Desde hace tiempo, las ciudades son marcas, con todo lo que ello conlleva y tal como demuestra la Brandcelona de Francesc Muñoz. Vale que Baiona y Barcelona se parecen tanto como un huevo a una castaña, pero no creo que sea discutible el hecho de que cualquiera de ellas, cada una a su manera, ilustra la idea de que el turismo cultural es, en gran medida, una falacia. Existe, sí, pero es indudablemente minoritario: la mayoría de la actividad que le atribuimos es realmente peregrinación en busca de imágenes simbólicas. El escenario varía, desde el paso de cebra de Abbey Road a la llanura de Gizeh pasando por los Campos Elíseos; pero el propósito es siempre el mismo: las supuestas experiencias son otra forma de imagen. En consecuencia, para mejorar tus cifras de visitantes no necesitas piedras, sino publicistas (o pop stars, en su defecto).

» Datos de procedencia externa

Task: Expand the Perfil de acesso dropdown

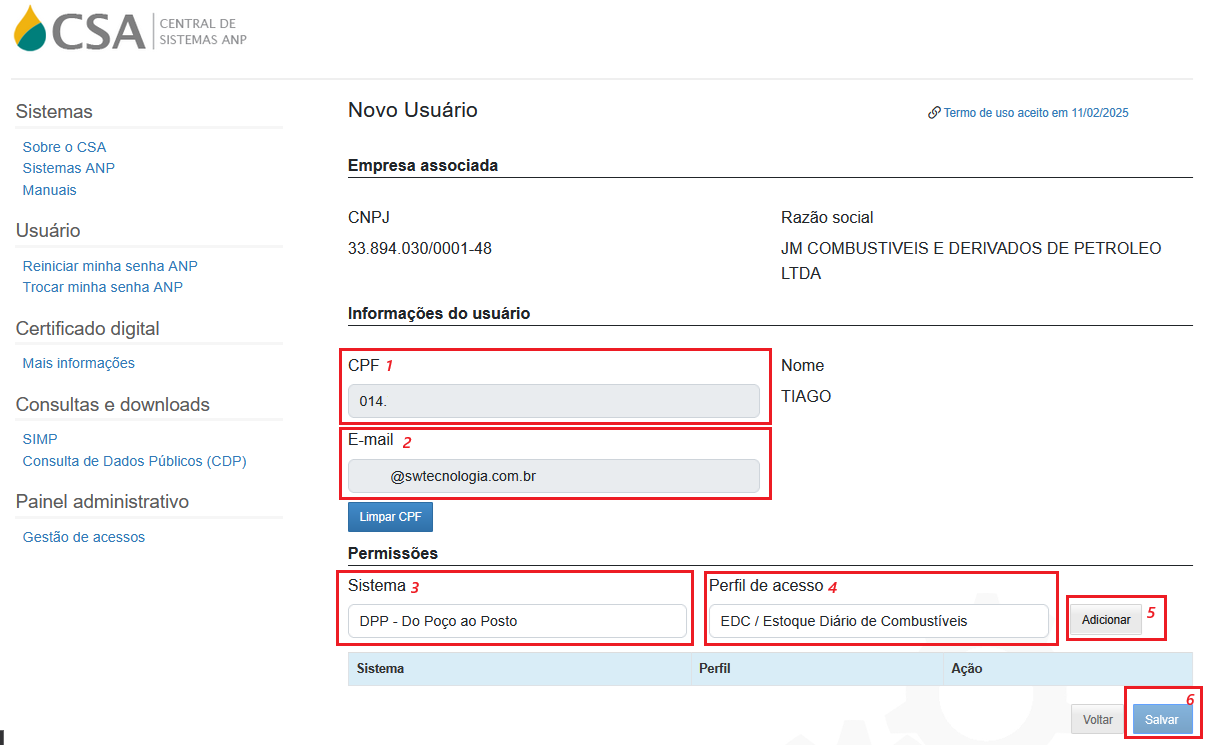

En Baiona, como en tantos otros destinos con solera, lo que se paga no es la posibilidad de leer la historia, sino la exclusividad y la etiqueta de eso que llaman buen gusto, una forma de distinción en el sentido más bourdieuano del término. Que ésta se asiente en una imagen alejada de la realidad no es ningún problema (el marketing se basa, precisamente, en eso); que dicha imagen se diseñe en función del patrimonio, aprovechando su buena prensa, tampoco (una vieja historia: la cultura como pretexto).

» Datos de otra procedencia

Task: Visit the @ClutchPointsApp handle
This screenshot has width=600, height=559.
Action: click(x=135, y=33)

Admitamos, pues, que las preocupaciones de los conservadores y las de los turistas no suelen tener mucho en común, que el falso histórico que escandaliza a los primeros suele ser del agrado de los segundos y, lo que es más importante, que nada de esto es necesariamente malo. Lo que sí es contraproducente es intentar amoldar la realidad a nuestros deseos. Hay muchos motivos para reivindicar la conservación y rehabilitación del patrimonio y, sin duda, muchas formas de integrarlo en la cotidianidad de su entorno para mantenerlo con vida. Porque de eso se trata, de que el patrimonio tenga una función más allá de alimentar a sus restauradores, decorar postales, obtener subvenciones y justificar fastuosos catálogos que acumulan polvo en los trasteros de las instituciones.